Author:
Maria Scott <maria-12648430(at)hnc-agency(dot)org> , Jan Uhlig <juhlig(at)hnc-agency(dot)org>
Status:
Final/24.0 Implemented in OTP release 24.0
Type:
Standards Track
Created:
04-Mar-2021
Erlang-Version:
24.0
Post-History:
08-Mar-2021, 17-Mar-2021, 23-Mar-2021, 31-Mar-2021, https://github.com/erlang/otp/pull/4521

EEP 56: Automatic supervisor shutdown triggered by termination of significant children #

Abstract #

This EEP introduces a way of automatically terminating supervisors based on the termination of specifically marked significant children.

This document is based on the discussion in OTP-PR 4521.

Motivation #

Children under a supervisor often represent a work unit, that means, a group of cooperating processes, as opposed to just a single process. Such work unit supervisors (called group supervisors in the context of this document) are themselves typically hosted by a simple_one_for_one supervisor, via which they are started as needed.

At the time of this writing, however, there is no good, canonical way of stopping such group supervisors once the work unit they represent has finished it’s work and the respective child processes have terminated, meaning the group supervisors will hang around, idle forever unless stopped manually one way or another.

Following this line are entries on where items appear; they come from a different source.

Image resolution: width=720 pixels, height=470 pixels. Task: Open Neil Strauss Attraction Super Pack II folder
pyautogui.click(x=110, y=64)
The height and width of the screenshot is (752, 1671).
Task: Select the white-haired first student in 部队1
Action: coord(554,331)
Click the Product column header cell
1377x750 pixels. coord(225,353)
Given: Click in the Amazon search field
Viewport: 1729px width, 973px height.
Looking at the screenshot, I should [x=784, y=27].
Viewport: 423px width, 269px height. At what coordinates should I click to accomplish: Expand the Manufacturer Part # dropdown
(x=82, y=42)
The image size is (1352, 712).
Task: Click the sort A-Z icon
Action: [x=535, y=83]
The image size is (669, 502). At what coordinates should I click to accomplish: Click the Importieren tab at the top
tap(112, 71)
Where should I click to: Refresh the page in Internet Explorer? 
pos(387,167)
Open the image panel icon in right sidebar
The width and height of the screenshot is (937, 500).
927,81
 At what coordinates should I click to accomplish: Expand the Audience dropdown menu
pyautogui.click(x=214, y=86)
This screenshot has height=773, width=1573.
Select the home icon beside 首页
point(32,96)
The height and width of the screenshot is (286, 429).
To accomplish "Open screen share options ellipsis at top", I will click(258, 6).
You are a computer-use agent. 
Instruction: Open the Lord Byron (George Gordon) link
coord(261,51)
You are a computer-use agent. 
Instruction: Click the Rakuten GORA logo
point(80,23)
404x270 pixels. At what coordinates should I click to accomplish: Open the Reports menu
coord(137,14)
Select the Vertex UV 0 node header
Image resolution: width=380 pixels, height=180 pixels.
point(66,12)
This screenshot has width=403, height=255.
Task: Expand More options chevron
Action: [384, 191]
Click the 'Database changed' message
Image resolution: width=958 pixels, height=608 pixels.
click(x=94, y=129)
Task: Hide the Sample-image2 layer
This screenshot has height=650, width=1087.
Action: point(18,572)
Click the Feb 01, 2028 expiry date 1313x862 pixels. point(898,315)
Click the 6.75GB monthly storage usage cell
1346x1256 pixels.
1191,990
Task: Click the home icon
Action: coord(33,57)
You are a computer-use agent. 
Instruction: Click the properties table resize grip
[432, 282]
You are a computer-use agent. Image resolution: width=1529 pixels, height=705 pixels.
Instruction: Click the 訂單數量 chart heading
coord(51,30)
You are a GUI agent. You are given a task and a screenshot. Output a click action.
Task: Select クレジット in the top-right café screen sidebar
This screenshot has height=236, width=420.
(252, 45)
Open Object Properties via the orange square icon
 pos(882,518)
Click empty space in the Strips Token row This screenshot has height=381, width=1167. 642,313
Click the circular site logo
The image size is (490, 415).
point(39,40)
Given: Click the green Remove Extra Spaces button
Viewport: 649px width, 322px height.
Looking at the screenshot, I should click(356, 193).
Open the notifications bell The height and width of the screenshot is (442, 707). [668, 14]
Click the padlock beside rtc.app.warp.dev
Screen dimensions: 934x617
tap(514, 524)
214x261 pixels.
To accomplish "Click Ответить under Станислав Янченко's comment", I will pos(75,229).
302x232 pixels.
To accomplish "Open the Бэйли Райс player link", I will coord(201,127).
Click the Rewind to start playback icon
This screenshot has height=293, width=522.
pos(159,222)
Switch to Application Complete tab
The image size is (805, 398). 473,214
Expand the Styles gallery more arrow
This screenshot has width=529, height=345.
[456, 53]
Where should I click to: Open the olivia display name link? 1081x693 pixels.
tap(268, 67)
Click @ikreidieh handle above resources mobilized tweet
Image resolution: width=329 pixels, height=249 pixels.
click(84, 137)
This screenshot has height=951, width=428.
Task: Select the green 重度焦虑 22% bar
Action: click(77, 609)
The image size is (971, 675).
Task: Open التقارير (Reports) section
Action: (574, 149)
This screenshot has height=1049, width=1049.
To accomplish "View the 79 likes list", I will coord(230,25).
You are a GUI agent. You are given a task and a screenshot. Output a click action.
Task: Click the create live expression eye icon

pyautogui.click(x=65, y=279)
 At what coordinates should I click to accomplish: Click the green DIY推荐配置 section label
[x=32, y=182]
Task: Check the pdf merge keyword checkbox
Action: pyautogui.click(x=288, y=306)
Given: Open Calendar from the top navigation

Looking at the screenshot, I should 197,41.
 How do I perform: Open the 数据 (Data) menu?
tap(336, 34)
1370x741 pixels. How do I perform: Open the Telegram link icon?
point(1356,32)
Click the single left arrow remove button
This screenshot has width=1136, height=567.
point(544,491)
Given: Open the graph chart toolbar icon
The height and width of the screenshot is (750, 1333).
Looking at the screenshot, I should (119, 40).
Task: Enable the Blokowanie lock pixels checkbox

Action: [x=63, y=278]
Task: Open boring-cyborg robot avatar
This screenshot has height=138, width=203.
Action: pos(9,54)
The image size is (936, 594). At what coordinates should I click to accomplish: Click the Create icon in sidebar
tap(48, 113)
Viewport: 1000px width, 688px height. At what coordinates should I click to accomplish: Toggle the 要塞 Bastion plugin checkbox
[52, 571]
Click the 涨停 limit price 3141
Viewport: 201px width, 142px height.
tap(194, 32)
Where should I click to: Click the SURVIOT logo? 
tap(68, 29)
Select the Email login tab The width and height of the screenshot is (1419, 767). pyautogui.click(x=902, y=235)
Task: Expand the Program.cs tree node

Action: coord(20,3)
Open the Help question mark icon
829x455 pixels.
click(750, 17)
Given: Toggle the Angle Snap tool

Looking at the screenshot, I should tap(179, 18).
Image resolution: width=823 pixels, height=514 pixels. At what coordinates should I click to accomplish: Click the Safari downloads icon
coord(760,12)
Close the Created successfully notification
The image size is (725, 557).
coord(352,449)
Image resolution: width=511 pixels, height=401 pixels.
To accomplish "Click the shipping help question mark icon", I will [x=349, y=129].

This has been addressed in applications in a variety of ways, none of which can be called truly good, straightforward, or canonical:

  • Passing the Pid of the group supervisor to a child that is responsible for shutting down that supervisor. The shutdown is then achieved by sending an exit signal to the group supervisor. While the appropriate exit signals are documented, it is not for this purpose, and flinging around exit signals can be dangerous.
  • Passing the Pid of the group supervisor and the Pid of the supervisor on top of it to a child that is responsible for shutting down that supervisor. The shutdown is then achieved by telling the supervisor on top to terminate the group supervisor via supervisor:terminate_child/2. As this is a blocking call, a process has to be spawned for it. Also, this will cause the top supervisor to be blocked until the group supervisor has been shut down, so it will not accept other requests until then.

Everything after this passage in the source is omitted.